Sofiane Feghouli acaba contrato el 30 de junio del año que viene. No tiene ninguna prisa en renovar. Todo lo contrario ocurre con el Valencia porque ya va a contrarreloj. No renovarle y permitir que se marche gratis es un lujo innecesario que el club no debe permitirse.
Sería llamativo ampliar el contrato de Piatti y no hacer lo propio con el del argelino. No cabe duda que Sosó Feghouli es el jugador más desequilibrante del plantel. Tiene 25 años, mucho talento por banda derecha y está plenamente asentado. Su gran debe es su marcada irregularidad. Cuando no tiene competidor por el puesto baja muchos enteros, mientras que cuando ha tenido que batallar contra, por ejemplo, Pablo Hernández o Rodrigo, ha dado su mejor versión.
Algunos valencianistas, entre los que me incluyo, pensamos que las alas del equipo podrían reforzarse con jugadores de mayor pedigrí pero eso no quita que Sosó debe renovar, aunque sin perder la cabeza. La mayoría coincidiremos que la banda derecha está mejor reforzada que la izquierda. Por ello, es preferible seguir contando con él e ir al mercado en busca de un banda versátil que se adapte a jugar en cualquier sitio del frente de ataque y que aporte mayor número de dianas que los aportados por la línea atacante actual.
El escollo reside en los emolumentos pretendidos por el jugador. El 8 valencianista puede tensar la cuerda porque es consciente de que si partiese con carta de libertad su salario se vería aumentado considerablemente por el club que lo fichase. Una ficha de 2,5 millones netos anuales parece algo desorbitado aunque no lo es tanto en comparación con las últimas renovaciones. Parejo ha pasado a cobrar 2,5M y Piatti alrededor de 2. El club debe plantearse lo costoso que podría ser fichar un recambio de garantías a Feghouli y más, echando un vistazo a los sobreprecios pagados en los últimos fichajes.

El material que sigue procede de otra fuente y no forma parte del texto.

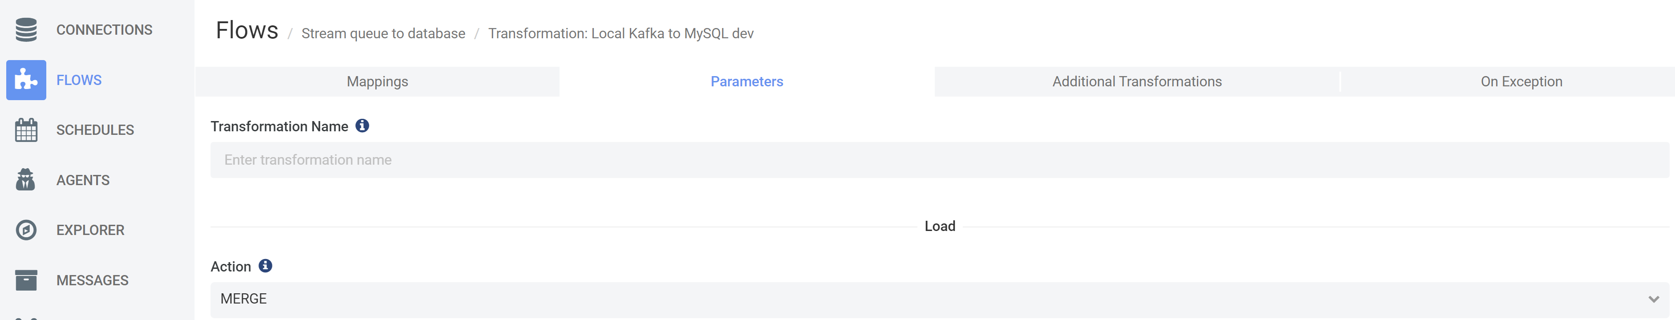The height and width of the screenshot is (320, 1675).
Task: Show info tooltip for Action
Action: [265, 266]
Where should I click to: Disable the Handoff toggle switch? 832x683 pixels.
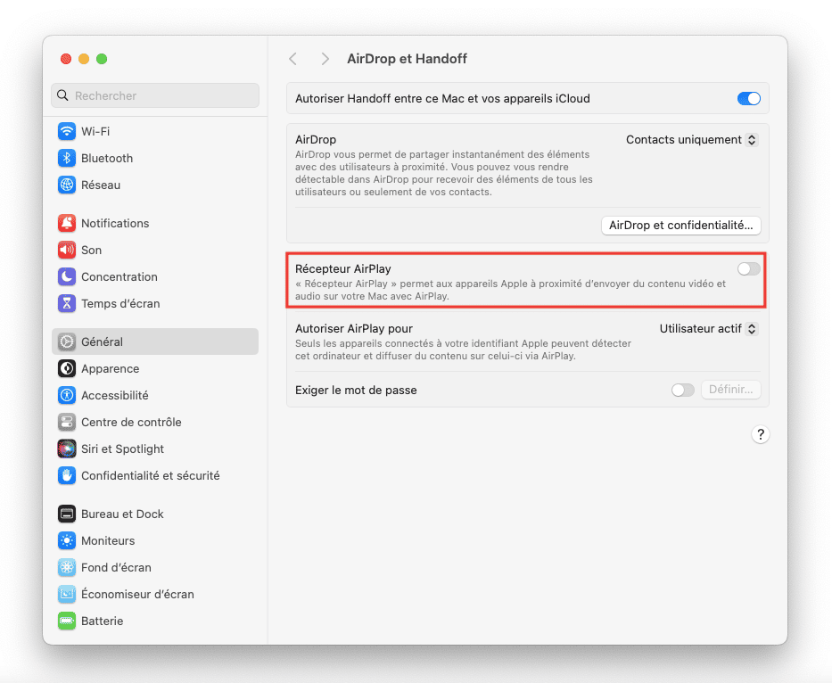click(748, 99)
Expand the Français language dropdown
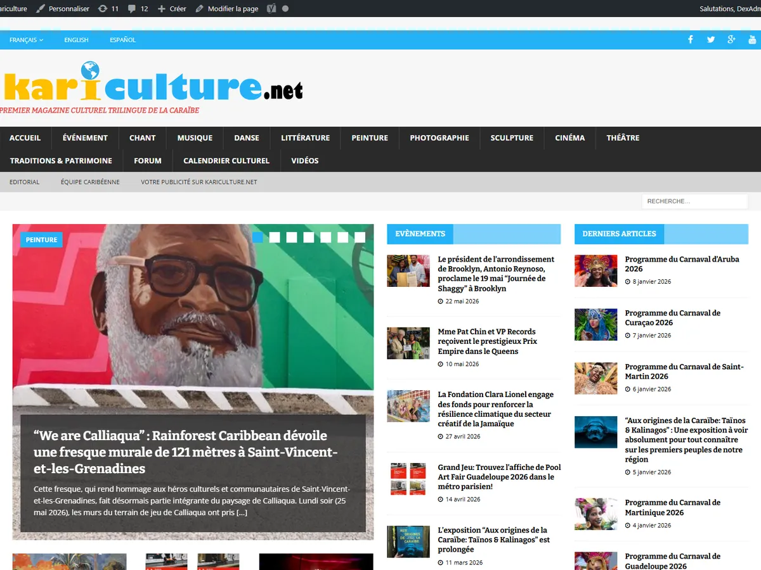Image resolution: width=761 pixels, height=570 pixels. click(x=26, y=40)
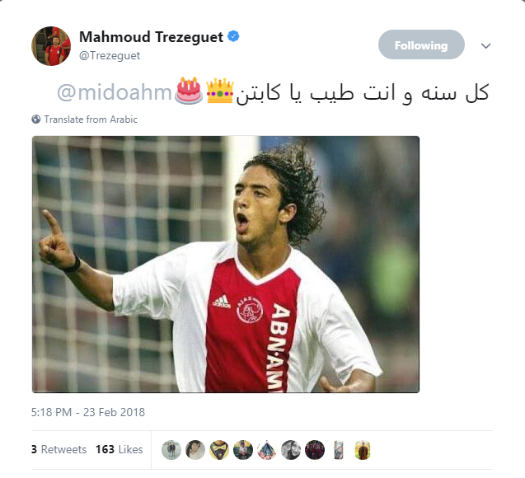The width and height of the screenshot is (525, 478).
Task: Click Translate from Arabic
Action: point(91,120)
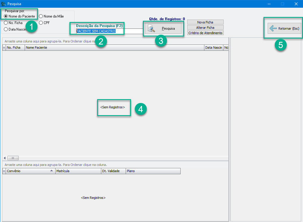Click the Descrição da Pesquisa text field

click(109, 31)
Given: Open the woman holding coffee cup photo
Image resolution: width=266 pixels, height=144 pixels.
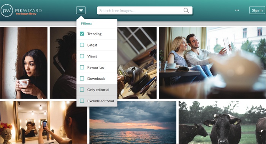Looking at the screenshot, I should 24,63.

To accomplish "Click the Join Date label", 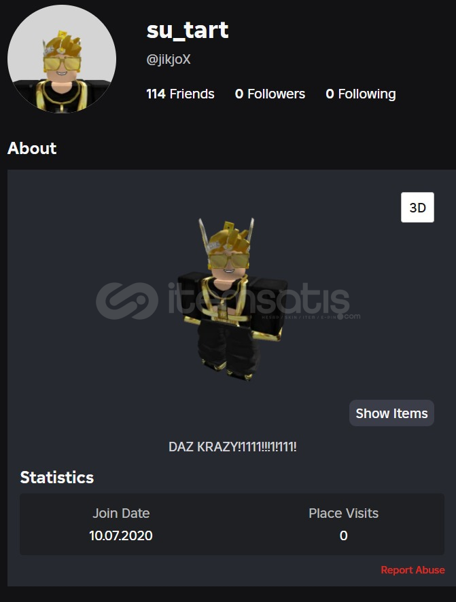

Otra opción sería renovarle para venderle en el próximo mercado veraniego, buscando con ello un rédito económico. Es decir, lo que viene siendo una renoventa. Término usado en la época de Llorente, donde los jugadores renovaban con el fin de salir del club por algo más de dinero. Veáse Juan Mata, que se fue al Chelsea después de renovar su vinculación blanquinegra.

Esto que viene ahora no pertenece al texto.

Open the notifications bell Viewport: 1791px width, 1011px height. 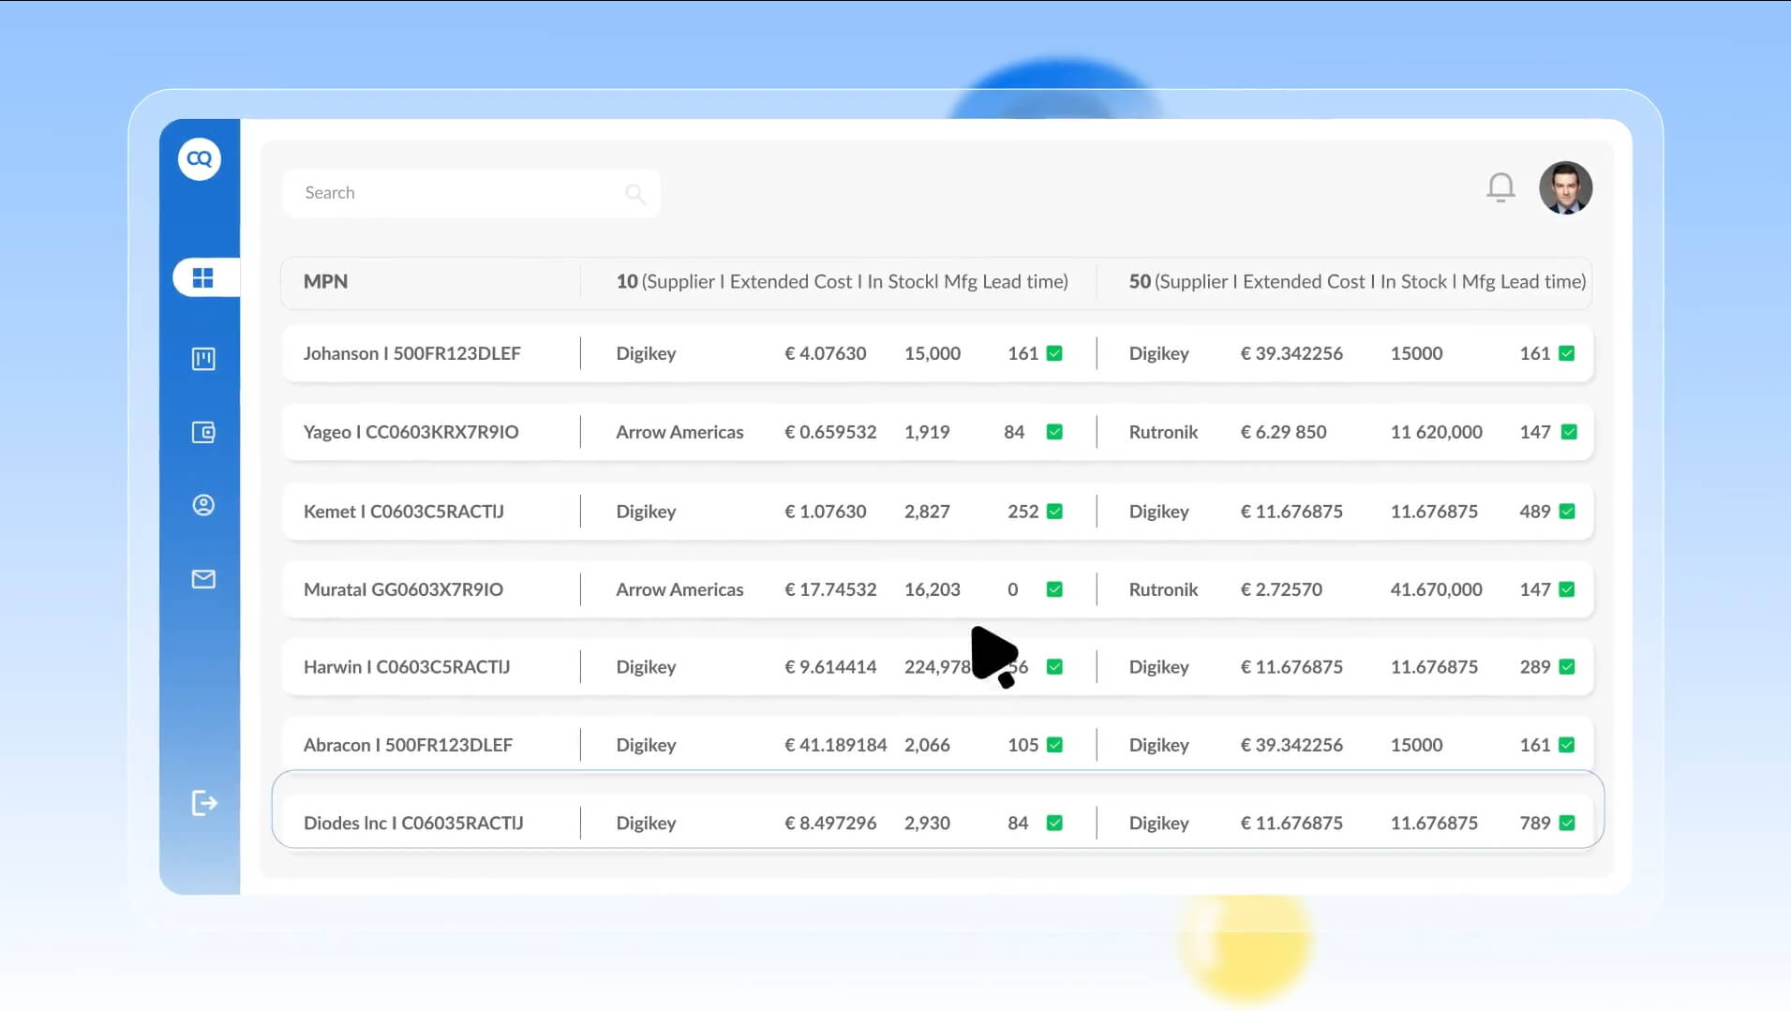(x=1500, y=187)
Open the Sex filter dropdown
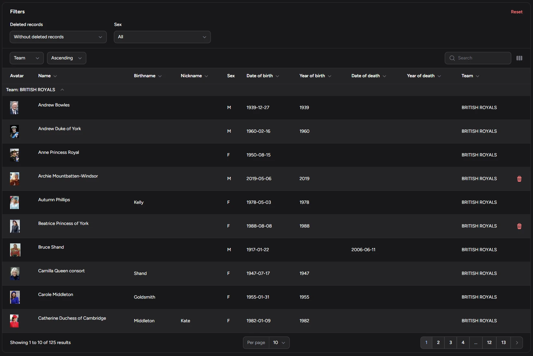Screen dimensions: 533x356 162,37
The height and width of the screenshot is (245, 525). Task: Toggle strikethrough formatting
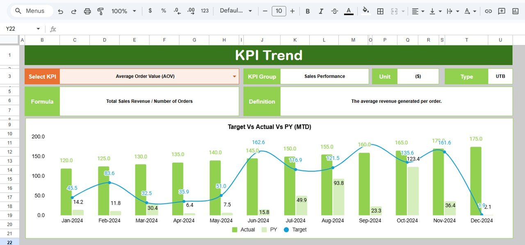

La conclusión sustraída a todo lo mentado es lo caras que están llegando a ser todas las renovaciones para el equipo de Lim. La plantilla se ha encarecido sobremanera respecto a la campaña pasada sin haber subido el nivel. El próximo jugador que quiera renovar también pedirá por encima de sus posibilidades. El club no puede caer en el error de antaño y pagar fichas desorbitadas a jugadores que no tienen garantizada la titularidad.